My sobering summer road trip
TEXT OF COMMENTARY
Kai Ryssdal: We're marking the unofficial end of summer these next few weeks by asking some of our economist friends a simple question. With all the thinking you do on the job about economics, what do you think about when you have a little spare time? Today, one-time economic policymaker Robert Reich. He is just back from vacation. Took a coast-to-coast drive with his son, during which he spent some time pondering how different the view can be from behind the windshield.
ROBERT REICH: My road trip across America a few weeks ago with elder son Adam and his big dog, Herb, was one of the highlights of the summer. Not only was it great being with Adam -- and Herb -- but I learned more about America by seeing it from the ground than reading dozens of reports.
One surprise was how jammed our Interstates are. Not because of more traffic than usual -- in fact, the economic doldrums have actually reduced traffic -- but because of all the highway construction and repair. The Interstates are among the first targets of government stimulus money.

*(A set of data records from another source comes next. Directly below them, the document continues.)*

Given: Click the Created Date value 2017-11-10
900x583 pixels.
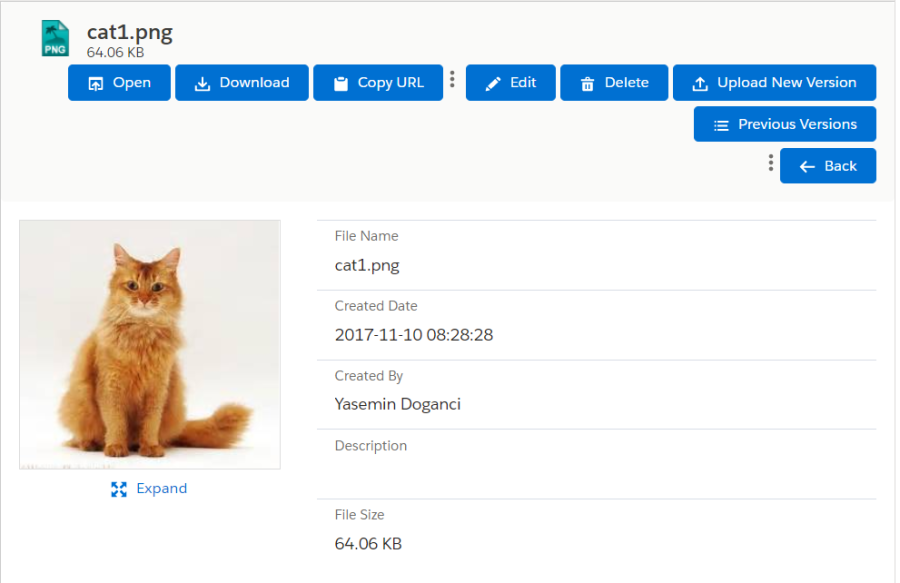Looking at the screenshot, I should [x=413, y=335].
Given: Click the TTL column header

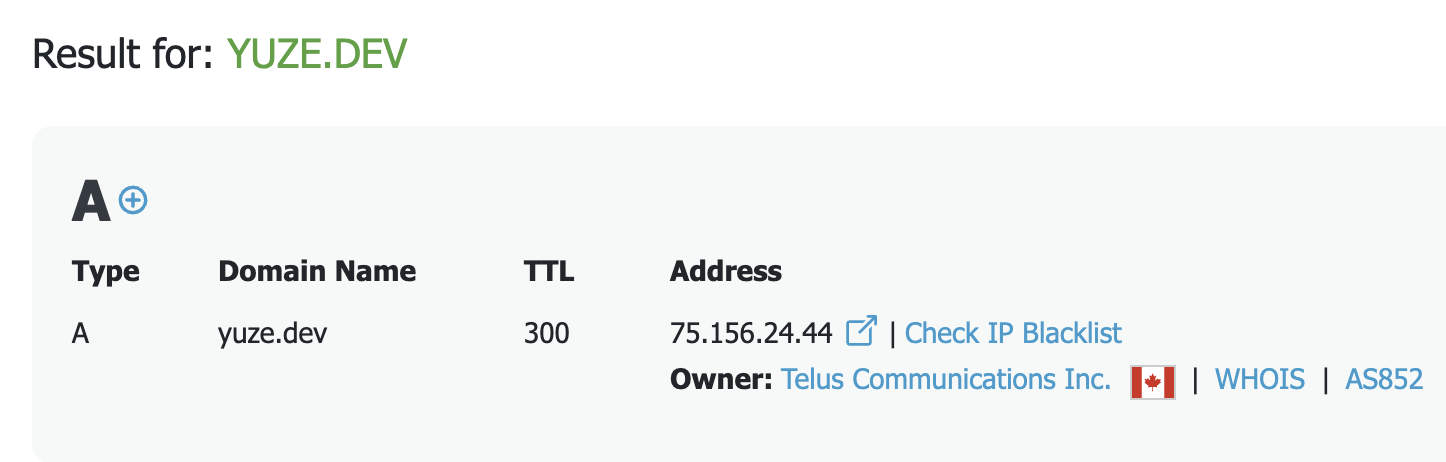Looking at the screenshot, I should click(549, 271).
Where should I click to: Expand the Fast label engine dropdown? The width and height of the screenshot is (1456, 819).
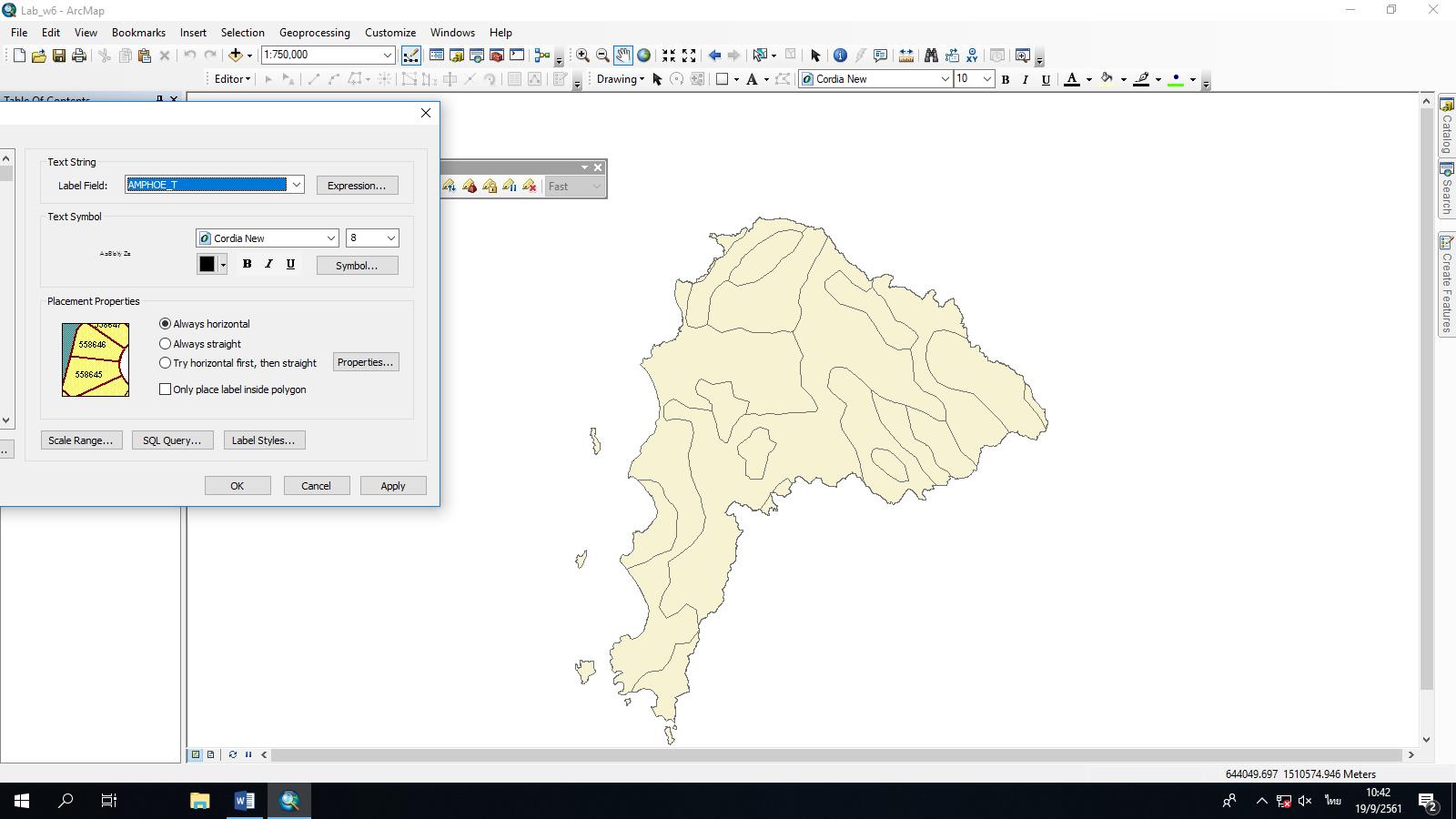coord(597,187)
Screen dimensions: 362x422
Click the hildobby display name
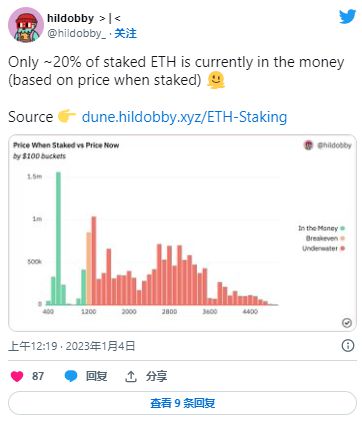(71, 18)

Small comfort when we're moving 15 miles an hour on a road designed for 75, but at least good to know the money is getting out there, and our Interstates will be all the better for it.

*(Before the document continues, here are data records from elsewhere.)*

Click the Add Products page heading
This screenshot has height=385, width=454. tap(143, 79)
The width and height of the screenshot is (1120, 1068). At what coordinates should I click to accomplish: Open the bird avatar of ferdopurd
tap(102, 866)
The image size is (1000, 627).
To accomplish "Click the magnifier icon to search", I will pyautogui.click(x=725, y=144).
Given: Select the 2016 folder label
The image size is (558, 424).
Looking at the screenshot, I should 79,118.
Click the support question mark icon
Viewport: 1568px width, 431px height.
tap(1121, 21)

Another surprise was how big a toll the recession is taking on Main Streets and malls across the country. I've never seen as much vacant retail and office space. Commercial real estate may be in bigger trouble than I imagined -- the next shoe to drop in an economy that's otherwise showing a few signs of life.
And it was easy to find rooms for the night. Even hotels and motels that normally wouldn't take in dogs as large as Herb were eager for the business.
No surprise there, but I was surprised by the number of foreign visitors -- mostly European and Asian -- on the roads, taking advantage of the bargain rates.
How could they afford it when most of their economies have been as battered by recession as ours?
Then the answer came to me: Their countries have far more generous social safety nets. With unemployment benefits covering a big portion of their prior salaries and extending up to a year, they had the money to spend seeing America.
All told, the view from the ground was sobering. I have to tell you, I didn't see many green shoots.
Ryssdal: Robert Reich is a professor of public policy at the University of California Berkeley.